• Excerpted passage:
○ ○ ○ ○ ○

• The World Health Organisation (WHO) has declared Indonesia’s polio outbreak officially over, following nearly three years of intensive response efforts.
• Indonesia officially ended its outbreak of poliovirus type 2, which arose from years of low polio immunisation coverage.
• The outbreak began in October 2022, when the first confirmed case was reported in Aceh province.
• Over the next two years, cases appeared in the provinces of Banten, West Java, Central Java, East Java, North Maluku, Central Papua, Highland Papua and South Papua.
• The last confirmed Circulating Vaccine-Derived Poliovirus type 2 (cVDPV2) case was in South Papua on 27 June 2024.
• Indonesia’s response included two rounds of nationwide polio campaigns using novel OPV-2 (nOPV2) vaccine between the end of 2022 and the third trimester of 2024.
• In parallel, routine immunisation coverage also improved, with the percentage of children receiving their second dose of inactivated polio vaccine (IPV) rising from 63 per cent (1.9 million children) in 2023 to 73 per cent (3.2 million children) in 2024.
• Nearly 60 million additional doses of polio vaccine were administered to children during the response.
• This achievement is made possible with the collaboration of the Government of Indonesia with WHO, UNICEF, the United Nations Development Programme (UNDP), the Clinton Health Access Initiative (CHAI), and the Rotary International, underpinned by the dedication of health workers and communities across Indonesia.
• With the end of the polio outbreak, the Ministry of Health reaffirms its commitment to keeping Indonesia polio-free through strengthening routine immunisation, enhancing surveillance, cross-sectoral collaboration, and community support.

○ ○ ○ ○ ○

• The task:
Echo the whole passage on Indonesia's polio outbreak word for word, keeping every line and bullet as it stands. You can leave the dataset entries aside; they play no part here.

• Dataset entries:
○ ○ ○ ○ ○

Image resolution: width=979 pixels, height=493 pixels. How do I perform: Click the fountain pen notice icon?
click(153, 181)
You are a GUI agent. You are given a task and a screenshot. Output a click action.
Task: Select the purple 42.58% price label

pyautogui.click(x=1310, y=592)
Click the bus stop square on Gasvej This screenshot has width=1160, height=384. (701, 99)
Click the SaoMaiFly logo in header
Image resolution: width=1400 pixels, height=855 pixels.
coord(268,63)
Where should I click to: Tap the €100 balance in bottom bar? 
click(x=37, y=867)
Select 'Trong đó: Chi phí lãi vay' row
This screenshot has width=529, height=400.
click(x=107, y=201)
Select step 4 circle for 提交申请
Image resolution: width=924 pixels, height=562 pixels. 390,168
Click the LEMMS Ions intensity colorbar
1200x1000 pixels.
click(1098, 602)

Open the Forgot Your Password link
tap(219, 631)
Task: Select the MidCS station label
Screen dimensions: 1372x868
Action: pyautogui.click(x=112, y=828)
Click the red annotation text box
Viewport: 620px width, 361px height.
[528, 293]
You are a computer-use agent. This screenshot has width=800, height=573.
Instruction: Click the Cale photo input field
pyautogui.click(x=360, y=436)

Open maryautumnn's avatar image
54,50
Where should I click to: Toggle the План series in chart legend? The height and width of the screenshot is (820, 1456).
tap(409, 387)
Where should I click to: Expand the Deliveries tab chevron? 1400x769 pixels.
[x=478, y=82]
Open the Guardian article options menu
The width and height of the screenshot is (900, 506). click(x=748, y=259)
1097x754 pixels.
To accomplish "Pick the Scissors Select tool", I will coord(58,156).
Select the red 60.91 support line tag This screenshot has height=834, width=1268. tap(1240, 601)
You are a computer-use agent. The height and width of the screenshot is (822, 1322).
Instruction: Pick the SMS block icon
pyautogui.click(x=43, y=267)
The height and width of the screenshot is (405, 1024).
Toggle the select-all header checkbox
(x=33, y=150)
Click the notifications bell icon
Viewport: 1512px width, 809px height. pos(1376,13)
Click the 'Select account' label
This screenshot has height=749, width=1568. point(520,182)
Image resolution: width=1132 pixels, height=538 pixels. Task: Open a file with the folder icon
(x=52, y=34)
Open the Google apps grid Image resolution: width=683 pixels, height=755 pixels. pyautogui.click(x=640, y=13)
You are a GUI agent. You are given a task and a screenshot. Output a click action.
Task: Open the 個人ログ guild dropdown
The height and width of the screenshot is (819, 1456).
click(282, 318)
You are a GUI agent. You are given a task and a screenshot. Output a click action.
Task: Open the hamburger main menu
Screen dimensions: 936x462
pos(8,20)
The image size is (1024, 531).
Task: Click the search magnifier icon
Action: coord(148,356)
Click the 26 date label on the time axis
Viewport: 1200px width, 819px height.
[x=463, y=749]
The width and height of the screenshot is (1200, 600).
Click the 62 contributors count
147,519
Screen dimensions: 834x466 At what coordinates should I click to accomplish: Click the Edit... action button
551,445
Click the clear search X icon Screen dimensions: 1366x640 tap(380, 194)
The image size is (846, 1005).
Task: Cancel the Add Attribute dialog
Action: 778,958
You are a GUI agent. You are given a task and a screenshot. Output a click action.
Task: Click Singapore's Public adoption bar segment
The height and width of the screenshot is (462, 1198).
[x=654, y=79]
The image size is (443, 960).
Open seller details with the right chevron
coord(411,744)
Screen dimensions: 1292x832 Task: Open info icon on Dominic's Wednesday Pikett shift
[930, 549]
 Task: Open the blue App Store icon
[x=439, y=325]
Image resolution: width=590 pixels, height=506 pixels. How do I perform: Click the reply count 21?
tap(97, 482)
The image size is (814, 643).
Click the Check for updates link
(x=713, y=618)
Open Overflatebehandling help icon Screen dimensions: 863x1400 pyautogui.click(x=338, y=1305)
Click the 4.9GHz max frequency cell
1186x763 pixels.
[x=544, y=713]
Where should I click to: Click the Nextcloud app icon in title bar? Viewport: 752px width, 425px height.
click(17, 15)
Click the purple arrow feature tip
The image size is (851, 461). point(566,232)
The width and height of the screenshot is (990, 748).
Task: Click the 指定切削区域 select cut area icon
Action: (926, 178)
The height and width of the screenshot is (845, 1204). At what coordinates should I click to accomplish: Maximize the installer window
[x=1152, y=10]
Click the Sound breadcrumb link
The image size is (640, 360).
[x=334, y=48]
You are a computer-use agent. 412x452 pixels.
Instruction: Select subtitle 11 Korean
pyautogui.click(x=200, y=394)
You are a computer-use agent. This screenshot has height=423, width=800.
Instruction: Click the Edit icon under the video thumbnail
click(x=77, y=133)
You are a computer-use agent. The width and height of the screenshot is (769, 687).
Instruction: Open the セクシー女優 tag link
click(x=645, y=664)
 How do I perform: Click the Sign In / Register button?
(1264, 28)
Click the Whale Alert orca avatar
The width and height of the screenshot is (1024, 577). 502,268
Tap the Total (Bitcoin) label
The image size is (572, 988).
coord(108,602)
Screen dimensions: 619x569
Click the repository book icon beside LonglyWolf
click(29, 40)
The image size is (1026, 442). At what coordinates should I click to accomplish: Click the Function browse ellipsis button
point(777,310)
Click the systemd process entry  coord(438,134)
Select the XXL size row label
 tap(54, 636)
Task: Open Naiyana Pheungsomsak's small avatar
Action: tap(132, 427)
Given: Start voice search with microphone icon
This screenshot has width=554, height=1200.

○ ○ ○ ○ ○

• Task result:
• The World Health Organisation (WHO) has declared Indonesia’s polio outbreak officially over, following nearly three years of intensive response efforts.
• Indonesia officially ended its outbreak of poliovirus type 2, which arose from years of low polio immunisation coverage.
• The outbreak began in October 2022, when the first confirmed case was reported in Aceh province.
• Over the next two years, cases appeared in the provinces of Banten, West Java, Central Java, East Java, North Maluku, Central Papua, Highland Papua and South Papua.
• The last confirmed Circulating Vaccine-Derived Poliovirus type 2 (cVDPV2) case was in South Papua on 27 June 2024.
• Indonesia’s response included two rounds of nationwide polio campaigns using novel OPV-2 (nOPV2) vaccine between the end of 2022 and the third trimester of 2024.
• In parallel, routine immunisation coverage also improved, with the percentage of children receiving their second dose of inactivated polio vaccine (IPV) rising from 63 per cent (1.9 million children) in 2023 to 73 per cent (3.2 million children) in 2024.
• Nearly 60 million additional doses of polio vaccine were administered to children during the response.
• This achievement is made possible with the collaboration of the Government of Indonesia with WHO, UNICEF, the United Nations Development Programme (UNDP), the Clinton Health Access Initiative (CHAI), and the Rotary International, underpinned by the dedication of health workers and communities across Indonesia.
• With the end of the polio outbreak, the Ministry of Health reaffirms its commitment to keeping Indonesia polio-free through strengthening routine immunisation, enhancing surveillance, cross-sectoral collaboration, and community support.